## WHAT THE TASK ASKS
Give the count of lines in the records below that contain "computer", and say nothing more.

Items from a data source
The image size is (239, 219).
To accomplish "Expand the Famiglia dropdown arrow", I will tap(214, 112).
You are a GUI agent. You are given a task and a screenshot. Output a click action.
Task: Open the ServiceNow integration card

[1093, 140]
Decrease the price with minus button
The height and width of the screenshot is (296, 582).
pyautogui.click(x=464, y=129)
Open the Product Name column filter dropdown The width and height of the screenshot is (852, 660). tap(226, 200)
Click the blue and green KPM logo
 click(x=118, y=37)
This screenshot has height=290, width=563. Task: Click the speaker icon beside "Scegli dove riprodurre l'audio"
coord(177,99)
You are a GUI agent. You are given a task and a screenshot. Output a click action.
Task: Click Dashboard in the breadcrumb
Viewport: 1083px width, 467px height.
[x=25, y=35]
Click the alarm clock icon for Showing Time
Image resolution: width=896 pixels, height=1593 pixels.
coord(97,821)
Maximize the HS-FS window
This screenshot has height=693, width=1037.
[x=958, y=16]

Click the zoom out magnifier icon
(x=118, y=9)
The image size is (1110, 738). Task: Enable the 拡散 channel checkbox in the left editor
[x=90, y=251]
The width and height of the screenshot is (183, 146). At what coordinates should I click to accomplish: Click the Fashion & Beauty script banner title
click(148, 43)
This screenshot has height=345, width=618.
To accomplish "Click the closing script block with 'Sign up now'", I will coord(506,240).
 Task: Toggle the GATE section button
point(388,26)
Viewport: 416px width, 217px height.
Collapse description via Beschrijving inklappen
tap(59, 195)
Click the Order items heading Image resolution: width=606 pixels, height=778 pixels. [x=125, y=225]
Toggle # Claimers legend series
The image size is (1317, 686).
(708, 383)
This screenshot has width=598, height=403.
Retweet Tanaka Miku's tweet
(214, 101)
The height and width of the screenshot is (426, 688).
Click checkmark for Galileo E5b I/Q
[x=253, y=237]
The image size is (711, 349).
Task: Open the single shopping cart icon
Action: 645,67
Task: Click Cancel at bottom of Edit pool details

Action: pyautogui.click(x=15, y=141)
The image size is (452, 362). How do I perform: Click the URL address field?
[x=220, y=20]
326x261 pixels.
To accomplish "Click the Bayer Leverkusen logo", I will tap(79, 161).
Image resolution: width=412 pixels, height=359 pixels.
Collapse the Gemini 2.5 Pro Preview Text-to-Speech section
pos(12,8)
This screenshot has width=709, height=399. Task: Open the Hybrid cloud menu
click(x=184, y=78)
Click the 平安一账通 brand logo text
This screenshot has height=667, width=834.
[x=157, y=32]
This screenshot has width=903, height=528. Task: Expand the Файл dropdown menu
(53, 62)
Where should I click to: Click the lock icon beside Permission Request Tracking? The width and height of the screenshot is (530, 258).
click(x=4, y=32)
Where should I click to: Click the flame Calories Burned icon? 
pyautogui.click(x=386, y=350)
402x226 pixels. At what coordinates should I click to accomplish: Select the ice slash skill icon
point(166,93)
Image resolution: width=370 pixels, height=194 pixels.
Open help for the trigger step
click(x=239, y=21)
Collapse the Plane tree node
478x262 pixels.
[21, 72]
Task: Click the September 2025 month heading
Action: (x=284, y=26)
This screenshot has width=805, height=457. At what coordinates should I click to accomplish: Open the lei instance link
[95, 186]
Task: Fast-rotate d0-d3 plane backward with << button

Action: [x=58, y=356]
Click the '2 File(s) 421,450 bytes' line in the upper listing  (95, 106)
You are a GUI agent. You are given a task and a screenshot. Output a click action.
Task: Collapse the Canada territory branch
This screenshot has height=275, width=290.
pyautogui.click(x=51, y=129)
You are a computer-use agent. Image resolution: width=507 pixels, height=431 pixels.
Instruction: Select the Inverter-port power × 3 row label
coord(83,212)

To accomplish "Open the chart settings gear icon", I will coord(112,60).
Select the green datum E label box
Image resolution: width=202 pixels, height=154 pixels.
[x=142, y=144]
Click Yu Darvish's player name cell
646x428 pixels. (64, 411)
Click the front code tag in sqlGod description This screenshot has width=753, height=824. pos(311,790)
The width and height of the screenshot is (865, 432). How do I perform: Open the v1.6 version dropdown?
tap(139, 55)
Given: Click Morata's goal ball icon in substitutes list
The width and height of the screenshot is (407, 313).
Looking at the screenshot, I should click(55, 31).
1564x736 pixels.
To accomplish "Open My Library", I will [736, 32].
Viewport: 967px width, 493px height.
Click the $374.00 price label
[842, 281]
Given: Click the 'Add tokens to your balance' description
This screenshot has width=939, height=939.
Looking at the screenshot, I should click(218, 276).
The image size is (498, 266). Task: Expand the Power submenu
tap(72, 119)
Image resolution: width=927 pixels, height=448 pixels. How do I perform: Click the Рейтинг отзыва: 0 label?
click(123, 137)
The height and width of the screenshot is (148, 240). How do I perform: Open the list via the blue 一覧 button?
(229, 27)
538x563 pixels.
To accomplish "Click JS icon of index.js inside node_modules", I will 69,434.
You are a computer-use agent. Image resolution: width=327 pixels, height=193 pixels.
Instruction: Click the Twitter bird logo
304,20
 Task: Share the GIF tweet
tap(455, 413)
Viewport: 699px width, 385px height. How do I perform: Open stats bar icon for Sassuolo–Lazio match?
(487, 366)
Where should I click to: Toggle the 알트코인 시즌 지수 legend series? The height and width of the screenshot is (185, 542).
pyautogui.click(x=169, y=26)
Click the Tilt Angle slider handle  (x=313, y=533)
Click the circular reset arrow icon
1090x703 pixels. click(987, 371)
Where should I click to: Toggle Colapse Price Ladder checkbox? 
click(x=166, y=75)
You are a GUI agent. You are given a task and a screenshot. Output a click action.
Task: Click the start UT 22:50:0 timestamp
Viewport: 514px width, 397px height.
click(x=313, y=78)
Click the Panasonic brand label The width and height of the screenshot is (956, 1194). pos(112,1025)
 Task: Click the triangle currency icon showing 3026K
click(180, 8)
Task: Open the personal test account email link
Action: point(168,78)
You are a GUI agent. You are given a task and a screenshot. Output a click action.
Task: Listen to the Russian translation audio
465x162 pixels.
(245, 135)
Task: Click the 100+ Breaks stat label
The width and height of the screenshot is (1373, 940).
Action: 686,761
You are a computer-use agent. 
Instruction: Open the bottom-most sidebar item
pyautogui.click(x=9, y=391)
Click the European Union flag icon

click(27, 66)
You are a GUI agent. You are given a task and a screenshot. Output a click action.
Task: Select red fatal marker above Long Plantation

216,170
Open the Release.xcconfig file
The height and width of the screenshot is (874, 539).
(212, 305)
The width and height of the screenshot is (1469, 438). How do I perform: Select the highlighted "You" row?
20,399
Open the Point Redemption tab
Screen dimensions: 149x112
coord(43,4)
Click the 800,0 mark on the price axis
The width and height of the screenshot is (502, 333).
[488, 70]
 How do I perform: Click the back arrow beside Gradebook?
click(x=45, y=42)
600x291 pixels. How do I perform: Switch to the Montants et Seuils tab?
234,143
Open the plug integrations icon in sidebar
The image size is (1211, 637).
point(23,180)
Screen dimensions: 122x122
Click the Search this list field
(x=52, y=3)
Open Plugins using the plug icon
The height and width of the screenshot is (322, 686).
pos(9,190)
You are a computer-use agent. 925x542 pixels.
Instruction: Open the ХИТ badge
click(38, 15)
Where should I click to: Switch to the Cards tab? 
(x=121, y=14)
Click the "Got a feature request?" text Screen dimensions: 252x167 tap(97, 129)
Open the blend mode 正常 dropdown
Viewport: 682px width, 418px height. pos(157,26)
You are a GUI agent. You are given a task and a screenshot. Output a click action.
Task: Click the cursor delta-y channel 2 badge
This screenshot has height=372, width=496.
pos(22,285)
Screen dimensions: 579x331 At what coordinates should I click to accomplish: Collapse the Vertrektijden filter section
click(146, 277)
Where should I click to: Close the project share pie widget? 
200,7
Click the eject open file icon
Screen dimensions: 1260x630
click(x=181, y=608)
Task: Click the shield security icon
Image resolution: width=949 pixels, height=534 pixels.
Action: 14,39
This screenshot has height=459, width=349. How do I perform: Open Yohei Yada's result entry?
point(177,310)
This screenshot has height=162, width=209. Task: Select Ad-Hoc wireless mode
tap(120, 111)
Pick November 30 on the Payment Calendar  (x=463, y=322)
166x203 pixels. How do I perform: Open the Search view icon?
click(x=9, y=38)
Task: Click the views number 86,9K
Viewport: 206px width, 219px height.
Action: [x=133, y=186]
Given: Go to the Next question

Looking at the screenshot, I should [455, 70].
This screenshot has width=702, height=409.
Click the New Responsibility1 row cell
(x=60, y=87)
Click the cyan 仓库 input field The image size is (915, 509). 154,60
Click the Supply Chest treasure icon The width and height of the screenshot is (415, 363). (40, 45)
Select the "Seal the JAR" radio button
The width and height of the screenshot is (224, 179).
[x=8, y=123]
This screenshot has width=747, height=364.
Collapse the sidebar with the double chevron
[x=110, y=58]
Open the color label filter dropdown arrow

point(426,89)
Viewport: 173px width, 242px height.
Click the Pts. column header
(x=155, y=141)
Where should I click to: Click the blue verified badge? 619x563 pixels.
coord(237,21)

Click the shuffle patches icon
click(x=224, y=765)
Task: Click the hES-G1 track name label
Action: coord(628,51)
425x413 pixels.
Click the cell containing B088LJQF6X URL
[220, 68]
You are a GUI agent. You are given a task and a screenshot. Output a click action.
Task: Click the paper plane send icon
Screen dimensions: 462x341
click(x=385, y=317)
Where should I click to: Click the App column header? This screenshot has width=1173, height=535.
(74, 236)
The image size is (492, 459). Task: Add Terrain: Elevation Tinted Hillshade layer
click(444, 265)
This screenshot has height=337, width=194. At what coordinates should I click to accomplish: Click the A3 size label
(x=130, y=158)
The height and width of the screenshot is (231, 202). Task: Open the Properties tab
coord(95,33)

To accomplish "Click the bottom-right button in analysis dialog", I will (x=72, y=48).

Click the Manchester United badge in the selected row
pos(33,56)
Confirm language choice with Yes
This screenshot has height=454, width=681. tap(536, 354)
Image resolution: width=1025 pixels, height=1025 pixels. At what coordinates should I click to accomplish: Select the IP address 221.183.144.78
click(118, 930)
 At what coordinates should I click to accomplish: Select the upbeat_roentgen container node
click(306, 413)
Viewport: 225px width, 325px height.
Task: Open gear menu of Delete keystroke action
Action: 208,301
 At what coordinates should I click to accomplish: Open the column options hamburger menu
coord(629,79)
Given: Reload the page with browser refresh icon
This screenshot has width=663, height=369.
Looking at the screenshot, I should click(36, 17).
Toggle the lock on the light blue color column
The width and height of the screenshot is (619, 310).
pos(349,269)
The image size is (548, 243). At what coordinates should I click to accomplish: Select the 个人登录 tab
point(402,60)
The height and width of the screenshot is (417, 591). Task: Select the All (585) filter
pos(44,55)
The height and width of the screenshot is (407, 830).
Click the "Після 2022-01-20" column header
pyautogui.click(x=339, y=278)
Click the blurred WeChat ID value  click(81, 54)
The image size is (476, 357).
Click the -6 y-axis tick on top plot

## RESULT BELOW
4